*** Document text ***

Sue Kedgley Urges Action Over Tomato Antibiotics
Oct 11, 1999
Sue Kedgley Urges Action Over Fruit/Tomato
Fruit and vege. antibiotics should be phased out, Greens say
The practice of spraying fruit and tomatoes with antibiotics should be phased out, the Green Party said today.
Party Health Spokesperson Sue Kedgley said the current controversy over antibiotics and hospital "superbugs" was focussed on medicinal antibiotics and on antibiotic growth promotants fed to pork and poultry.
"The debate needs to be widened," she said today. "Each year in New Zealand, 1.2 tonnes of the antibiotic streptomycin is sprayed onto fruit trees and tomato plants to control fireblight.
"Since fruit and tomatoes are eaten raw, any antibiotic residues remaining on them could be transferred into the human gut flora. Any resistant bacteria could pass on their resistance to other bacteria.
"There is at present no testing to detect whether antibiotic residues are present on fruit and tomatoes that have been sprayed with antibiotics," Ms Kedgley said.
At a time of spreading antibiotic resistance, all unnecessary use of antibiotics should be phased out, she said.
"Instead of using them routinely in agriculture and horticulture, we should seek other, more sustainable solutions, such as those used by organic farmers. There is no point in putting the health of all New Zealanders at risk for short term profitability." A report by the EU Scientific Steering Committee had found resistance to streptomycin occurring in bacteria associated with apple and pear trees, Ms Kedgley said.

*** End of Document text ***
*** Data section ***

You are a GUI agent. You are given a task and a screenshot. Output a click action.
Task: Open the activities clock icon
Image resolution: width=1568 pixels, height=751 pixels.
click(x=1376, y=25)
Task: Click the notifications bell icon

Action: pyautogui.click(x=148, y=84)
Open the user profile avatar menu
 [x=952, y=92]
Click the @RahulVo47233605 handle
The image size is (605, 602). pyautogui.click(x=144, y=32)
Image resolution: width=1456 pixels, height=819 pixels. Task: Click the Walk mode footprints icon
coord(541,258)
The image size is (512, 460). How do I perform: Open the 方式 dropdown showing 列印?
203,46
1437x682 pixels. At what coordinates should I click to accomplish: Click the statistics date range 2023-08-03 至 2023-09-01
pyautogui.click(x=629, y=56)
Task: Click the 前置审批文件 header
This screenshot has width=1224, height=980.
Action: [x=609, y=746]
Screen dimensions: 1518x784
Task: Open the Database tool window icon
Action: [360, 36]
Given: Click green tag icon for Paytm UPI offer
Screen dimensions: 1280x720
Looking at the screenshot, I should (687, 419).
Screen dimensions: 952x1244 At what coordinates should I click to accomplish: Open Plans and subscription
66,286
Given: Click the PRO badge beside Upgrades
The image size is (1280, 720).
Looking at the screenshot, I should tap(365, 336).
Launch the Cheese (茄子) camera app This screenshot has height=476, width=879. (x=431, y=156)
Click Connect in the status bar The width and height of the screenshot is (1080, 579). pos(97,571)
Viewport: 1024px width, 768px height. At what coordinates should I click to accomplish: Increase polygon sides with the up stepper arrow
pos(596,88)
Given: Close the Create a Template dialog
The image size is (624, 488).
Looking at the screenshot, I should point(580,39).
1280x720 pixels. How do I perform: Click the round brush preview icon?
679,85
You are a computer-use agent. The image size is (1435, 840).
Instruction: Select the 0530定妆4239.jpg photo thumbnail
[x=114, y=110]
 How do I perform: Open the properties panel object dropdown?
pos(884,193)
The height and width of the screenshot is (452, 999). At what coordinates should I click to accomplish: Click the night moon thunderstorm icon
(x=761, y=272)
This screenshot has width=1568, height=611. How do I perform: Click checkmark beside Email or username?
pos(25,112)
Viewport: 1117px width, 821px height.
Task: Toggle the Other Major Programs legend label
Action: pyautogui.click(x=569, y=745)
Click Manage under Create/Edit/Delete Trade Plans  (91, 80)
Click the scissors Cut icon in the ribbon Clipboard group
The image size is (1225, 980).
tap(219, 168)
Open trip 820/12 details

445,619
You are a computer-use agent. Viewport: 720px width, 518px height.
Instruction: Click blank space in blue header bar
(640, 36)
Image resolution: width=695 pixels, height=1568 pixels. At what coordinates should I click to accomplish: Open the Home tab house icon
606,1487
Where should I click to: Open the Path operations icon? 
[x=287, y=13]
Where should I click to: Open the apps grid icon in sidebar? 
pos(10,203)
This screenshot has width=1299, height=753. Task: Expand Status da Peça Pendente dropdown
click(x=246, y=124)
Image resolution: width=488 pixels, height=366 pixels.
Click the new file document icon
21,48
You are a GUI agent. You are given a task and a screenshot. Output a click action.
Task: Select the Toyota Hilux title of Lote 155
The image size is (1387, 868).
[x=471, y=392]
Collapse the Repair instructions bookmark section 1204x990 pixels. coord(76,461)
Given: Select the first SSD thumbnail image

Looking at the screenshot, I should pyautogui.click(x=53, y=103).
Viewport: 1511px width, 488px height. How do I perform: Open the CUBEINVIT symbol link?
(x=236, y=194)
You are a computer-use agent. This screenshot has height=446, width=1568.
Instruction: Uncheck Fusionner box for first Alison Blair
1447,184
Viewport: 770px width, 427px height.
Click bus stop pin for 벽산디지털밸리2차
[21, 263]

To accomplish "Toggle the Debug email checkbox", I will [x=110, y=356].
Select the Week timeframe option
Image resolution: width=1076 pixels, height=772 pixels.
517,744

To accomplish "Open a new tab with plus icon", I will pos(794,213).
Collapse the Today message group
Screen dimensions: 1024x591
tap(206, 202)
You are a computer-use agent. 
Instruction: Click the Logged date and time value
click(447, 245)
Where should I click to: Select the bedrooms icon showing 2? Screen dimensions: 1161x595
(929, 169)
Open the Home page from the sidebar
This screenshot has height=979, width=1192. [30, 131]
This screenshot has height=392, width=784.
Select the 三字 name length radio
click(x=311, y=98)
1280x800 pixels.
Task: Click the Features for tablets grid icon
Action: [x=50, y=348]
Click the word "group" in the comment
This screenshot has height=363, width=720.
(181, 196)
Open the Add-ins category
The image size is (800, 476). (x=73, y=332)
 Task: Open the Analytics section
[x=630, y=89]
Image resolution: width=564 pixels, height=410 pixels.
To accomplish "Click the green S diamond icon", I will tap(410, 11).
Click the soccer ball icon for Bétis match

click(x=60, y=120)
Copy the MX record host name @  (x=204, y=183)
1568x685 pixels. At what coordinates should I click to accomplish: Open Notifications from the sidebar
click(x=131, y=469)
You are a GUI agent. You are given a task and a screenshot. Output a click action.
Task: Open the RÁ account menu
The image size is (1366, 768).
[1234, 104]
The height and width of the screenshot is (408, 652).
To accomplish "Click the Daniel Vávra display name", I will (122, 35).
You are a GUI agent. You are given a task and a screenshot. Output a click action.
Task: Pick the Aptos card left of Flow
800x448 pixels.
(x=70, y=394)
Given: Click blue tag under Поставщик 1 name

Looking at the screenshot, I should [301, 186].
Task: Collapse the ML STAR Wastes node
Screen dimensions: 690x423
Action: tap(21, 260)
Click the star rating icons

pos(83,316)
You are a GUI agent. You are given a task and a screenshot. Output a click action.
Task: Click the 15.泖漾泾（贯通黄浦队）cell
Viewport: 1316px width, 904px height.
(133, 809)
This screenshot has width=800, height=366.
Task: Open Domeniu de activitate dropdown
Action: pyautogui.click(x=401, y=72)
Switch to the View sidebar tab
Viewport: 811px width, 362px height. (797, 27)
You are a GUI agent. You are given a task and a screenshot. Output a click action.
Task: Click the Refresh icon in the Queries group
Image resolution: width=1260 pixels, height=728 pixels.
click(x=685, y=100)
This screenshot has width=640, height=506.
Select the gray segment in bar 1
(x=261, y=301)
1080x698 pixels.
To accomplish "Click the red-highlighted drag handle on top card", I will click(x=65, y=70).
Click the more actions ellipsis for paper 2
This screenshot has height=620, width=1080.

*** End of Data section ***

Your goal – Condense the paragraph of the press release on antibiotic sprays that begins "Instead of using them routinely" into a brief list that keeps its main facts.

Answer to this task –
- Rather than using antibiotics routinely in agriculture and horticulture, other, more sustainable solutions should be sought, such as those used by organic farmers.
- The health of all New Zealanders should not be put at risk for short-term profitability.
- Ms Kedgley said a report by the EU Scientific Steering Committee had found resistance to streptomycin in bacteria associated with apple and pear trees.